Depot formulations of zoledronic acid, as well as crystalline forms and salts of zoledronic acid useful in depot formulations, which may also be used in the instant disclosure, are provided in United States Published Patent Application Nos. 2010-0056481 and 2010-0047306, both of which are incorporated by reference herein in their entirety.

Bone Anabolic Coating

As noted above, the bone anabolic agent may be formulated as a gel and then coated onto the implant prior to fixation.

If the bone anabolic agent is an antibody, such as an anti-sclerostin antibody, reconstitution to give an antibody concentration in a gel of at least about 50 mg/mL is typical e.g. >about 100 mg/mL, >about 150 mg/mL, >about 200 mg/mL, >about 250 mg/mL, etc.

Such gel formulations are typically turbid. For example, they may have a turbidity above about 500 NTU (Nephelometric Turbidity Units) e.g. ≧about 750 NTU, ≧about 1000 NTU, ≧about 1250 NTU, etc. when measured at 25° C. and atmospheric pressure. For example, a useful gel formulation of antibody Antibody 1 has a turbidity of about 1350 NTU.

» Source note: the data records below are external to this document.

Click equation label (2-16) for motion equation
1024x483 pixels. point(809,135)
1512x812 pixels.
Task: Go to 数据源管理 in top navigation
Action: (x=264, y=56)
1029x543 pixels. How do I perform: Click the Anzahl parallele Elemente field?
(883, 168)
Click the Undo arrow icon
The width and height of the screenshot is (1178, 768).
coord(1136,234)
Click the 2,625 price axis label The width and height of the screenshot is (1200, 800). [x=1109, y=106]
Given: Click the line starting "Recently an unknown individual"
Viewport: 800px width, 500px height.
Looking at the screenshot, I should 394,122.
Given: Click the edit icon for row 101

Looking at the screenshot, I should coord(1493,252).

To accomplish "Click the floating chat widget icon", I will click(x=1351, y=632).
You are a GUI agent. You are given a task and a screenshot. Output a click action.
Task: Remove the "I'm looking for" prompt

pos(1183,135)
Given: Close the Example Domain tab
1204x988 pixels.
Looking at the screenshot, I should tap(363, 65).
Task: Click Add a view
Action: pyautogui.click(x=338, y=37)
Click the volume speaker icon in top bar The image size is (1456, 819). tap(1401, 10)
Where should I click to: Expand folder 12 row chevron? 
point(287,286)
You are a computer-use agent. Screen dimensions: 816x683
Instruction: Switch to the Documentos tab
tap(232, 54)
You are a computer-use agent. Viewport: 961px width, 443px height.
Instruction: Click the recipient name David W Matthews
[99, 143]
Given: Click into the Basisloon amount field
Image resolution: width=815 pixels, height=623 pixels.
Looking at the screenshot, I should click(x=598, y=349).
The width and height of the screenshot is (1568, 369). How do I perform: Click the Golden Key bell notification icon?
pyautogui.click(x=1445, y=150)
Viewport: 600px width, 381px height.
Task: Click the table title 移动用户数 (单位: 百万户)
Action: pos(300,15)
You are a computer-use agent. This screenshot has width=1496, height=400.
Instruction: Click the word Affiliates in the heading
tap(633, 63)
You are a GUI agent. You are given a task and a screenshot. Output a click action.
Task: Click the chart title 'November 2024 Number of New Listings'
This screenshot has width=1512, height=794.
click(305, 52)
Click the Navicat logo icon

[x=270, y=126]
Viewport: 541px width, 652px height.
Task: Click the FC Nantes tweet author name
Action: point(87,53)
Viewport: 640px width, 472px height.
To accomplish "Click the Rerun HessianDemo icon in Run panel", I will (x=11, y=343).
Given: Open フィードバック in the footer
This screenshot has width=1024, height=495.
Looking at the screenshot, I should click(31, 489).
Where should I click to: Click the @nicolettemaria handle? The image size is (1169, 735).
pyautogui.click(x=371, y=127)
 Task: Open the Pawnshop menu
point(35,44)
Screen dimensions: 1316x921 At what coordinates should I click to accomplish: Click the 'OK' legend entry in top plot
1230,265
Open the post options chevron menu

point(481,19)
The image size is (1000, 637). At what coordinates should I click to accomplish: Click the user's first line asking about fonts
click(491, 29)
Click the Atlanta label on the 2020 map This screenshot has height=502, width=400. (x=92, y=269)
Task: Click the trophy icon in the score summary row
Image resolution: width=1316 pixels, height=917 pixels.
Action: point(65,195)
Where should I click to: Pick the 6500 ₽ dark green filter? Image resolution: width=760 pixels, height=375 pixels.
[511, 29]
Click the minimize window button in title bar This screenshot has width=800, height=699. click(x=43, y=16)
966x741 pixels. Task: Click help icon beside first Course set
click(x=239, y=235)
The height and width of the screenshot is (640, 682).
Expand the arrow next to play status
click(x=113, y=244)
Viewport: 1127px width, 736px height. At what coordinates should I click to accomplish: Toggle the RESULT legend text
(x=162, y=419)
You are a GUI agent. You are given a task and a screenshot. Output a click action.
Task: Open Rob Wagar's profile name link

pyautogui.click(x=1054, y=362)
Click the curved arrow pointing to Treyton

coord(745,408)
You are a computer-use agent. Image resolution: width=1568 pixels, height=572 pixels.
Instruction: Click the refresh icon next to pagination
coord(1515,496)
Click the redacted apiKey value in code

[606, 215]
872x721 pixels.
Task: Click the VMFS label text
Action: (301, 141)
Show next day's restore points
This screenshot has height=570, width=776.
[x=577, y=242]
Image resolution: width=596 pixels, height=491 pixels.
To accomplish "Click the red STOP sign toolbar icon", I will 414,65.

Alternatively, the bone anabolic may be added to a coating on the implant during manufacture of the implant. For example, references 29 and 30 describe methods of coating implants, where a variety of actives may be included in the coating and are then released. These actives include antibodies. Furthermore, reference 31 discloses the use of a polyurethane hydrogel containing active antibodies for coating implants. Such a coating was able to release 14 μg/cm2 IgG after 4 hours. Another hydrogel, this time made from hyaluronic acid, is disclosed in reference 32 which allows the release of bioactive IgG. Reference 33 discloses controlled antibody release from a matrix of poly(ethylene-co-vinyl acetate) (poly EVA), where the rate of release can be adapted depending on the molecular weight of the matrix used.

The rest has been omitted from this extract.